#### Information given
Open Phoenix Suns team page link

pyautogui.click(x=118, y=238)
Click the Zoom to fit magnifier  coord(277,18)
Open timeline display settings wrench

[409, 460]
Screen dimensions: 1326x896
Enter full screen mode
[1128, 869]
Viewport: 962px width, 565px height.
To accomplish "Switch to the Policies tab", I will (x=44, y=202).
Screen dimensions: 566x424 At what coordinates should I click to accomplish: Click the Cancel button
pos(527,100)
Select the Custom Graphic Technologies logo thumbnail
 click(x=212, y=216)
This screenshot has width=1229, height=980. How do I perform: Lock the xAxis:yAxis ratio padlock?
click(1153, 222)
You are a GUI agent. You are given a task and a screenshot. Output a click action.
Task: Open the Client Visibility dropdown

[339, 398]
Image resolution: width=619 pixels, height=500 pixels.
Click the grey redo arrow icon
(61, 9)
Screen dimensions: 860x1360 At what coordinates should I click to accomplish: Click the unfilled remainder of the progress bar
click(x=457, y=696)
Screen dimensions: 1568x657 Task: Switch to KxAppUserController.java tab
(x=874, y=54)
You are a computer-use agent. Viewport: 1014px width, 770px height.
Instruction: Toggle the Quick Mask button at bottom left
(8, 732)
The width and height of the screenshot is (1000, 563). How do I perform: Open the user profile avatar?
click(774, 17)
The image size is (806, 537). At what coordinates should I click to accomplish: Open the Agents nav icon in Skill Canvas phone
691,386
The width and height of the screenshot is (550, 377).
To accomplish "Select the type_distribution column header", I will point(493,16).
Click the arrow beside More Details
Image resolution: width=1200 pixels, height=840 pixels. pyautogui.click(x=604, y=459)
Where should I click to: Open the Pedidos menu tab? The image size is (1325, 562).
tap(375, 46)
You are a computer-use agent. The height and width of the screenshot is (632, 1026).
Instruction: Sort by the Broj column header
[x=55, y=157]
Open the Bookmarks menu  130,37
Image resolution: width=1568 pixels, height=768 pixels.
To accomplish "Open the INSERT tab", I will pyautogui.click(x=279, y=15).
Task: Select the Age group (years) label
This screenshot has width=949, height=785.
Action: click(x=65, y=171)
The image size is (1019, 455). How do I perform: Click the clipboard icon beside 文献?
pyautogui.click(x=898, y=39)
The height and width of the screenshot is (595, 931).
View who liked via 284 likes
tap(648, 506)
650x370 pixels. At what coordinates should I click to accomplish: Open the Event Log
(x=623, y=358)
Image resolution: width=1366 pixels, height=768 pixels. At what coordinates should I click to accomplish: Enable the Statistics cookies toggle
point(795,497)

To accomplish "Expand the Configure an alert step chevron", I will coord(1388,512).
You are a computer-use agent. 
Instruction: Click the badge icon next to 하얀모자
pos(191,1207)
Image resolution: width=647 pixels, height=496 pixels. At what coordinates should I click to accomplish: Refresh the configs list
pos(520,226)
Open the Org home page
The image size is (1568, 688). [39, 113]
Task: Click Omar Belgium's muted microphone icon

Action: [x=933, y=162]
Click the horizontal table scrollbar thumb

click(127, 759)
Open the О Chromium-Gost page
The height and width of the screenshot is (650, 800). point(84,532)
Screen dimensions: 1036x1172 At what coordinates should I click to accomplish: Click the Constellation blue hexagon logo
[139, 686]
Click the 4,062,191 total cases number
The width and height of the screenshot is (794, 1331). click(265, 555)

#### Your assignment
Recreate the listing exactly, so that each entry reads as before.

#### Final answer
Open Phoenix Suns team page link

pyautogui.click(x=118, y=238)
Click the Zoom to fit magnifier  coord(277,18)
Open timeline display settings wrench

[409, 460]
Screen dimensions: 1326x896
Enter full screen mode
[1128, 869]
Viewport: 962px width, 565px height.
To accomplish "Switch to the Policies tab", I will (x=44, y=202).
Screen dimensions: 566x424 At what coordinates should I click to accomplish: Click the Cancel button
pos(527,100)
Select the Custom Graphic Technologies logo thumbnail
 click(x=212, y=216)
This screenshot has width=1229, height=980. How do I perform: Lock the xAxis:yAxis ratio padlock?
click(1153, 222)
You are a GUI agent. You are given a task and a screenshot. Output a click action.
Task: Open the Client Visibility dropdown

[339, 398]
Image resolution: width=619 pixels, height=500 pixels.
Click the grey redo arrow icon
(61, 9)
Screen dimensions: 860x1360 At what coordinates should I click to accomplish: Click the unfilled remainder of the progress bar
click(x=457, y=696)
Screen dimensions: 1568x657 Task: Switch to KxAppUserController.java tab
(x=874, y=54)
You are a computer-use agent. Viewport: 1014px width, 770px height.
Instruction: Toggle the Quick Mask button at bottom left
(8, 732)
The width and height of the screenshot is (1000, 563). How do I perform: Open the user profile avatar?
click(774, 17)
The image size is (806, 537). At what coordinates should I click to accomplish: Open the Agents nav icon in Skill Canvas phone
691,386
The width and height of the screenshot is (550, 377).
To accomplish "Select the type_distribution column header", I will point(493,16).
Click the arrow beside More Details
Image resolution: width=1200 pixels, height=840 pixels. pyautogui.click(x=604, y=459)
Where should I click to: Open the Pedidos menu tab? The image size is (1325, 562).
tap(375, 46)
You are a computer-use agent. The height and width of the screenshot is (632, 1026).
Instruction: Sort by the Broj column header
[x=55, y=157]
Open the Bookmarks menu  130,37
Image resolution: width=1568 pixels, height=768 pixels.
To accomplish "Open the INSERT tab", I will pyautogui.click(x=279, y=15).
Task: Select the Age group (years) label
This screenshot has width=949, height=785.
Action: click(x=65, y=171)
The image size is (1019, 455). How do I perform: Click the clipboard icon beside 文献?
pyautogui.click(x=898, y=39)
The height and width of the screenshot is (595, 931).
View who liked via 284 likes
tap(648, 506)
650x370 pixels. At what coordinates should I click to accomplish: Open the Event Log
(x=623, y=358)
Image resolution: width=1366 pixels, height=768 pixels. At what coordinates should I click to accomplish: Enable the Statistics cookies toggle
point(795,497)

To accomplish "Expand the Configure an alert step chevron", I will coord(1388,512).
You are a computer-use agent. 
Instruction: Click the badge icon next to 하얀모자
pos(191,1207)
Image resolution: width=647 pixels, height=496 pixels. At what coordinates should I click to accomplish: Refresh the configs list
pos(520,226)
Open the Org home page
The image size is (1568, 688). [39, 113]
Task: Click Omar Belgium's muted microphone icon

Action: [x=933, y=162]
Click the horizontal table scrollbar thumb

click(127, 759)
Open the О Chromium-Gost page
The height and width of the screenshot is (650, 800). point(84,532)
Screen dimensions: 1036x1172 At what coordinates should I click to accomplish: Click the Constellation blue hexagon logo
[139, 686]
Click the 4,062,191 total cases number
The width and height of the screenshot is (794, 1331). click(265, 555)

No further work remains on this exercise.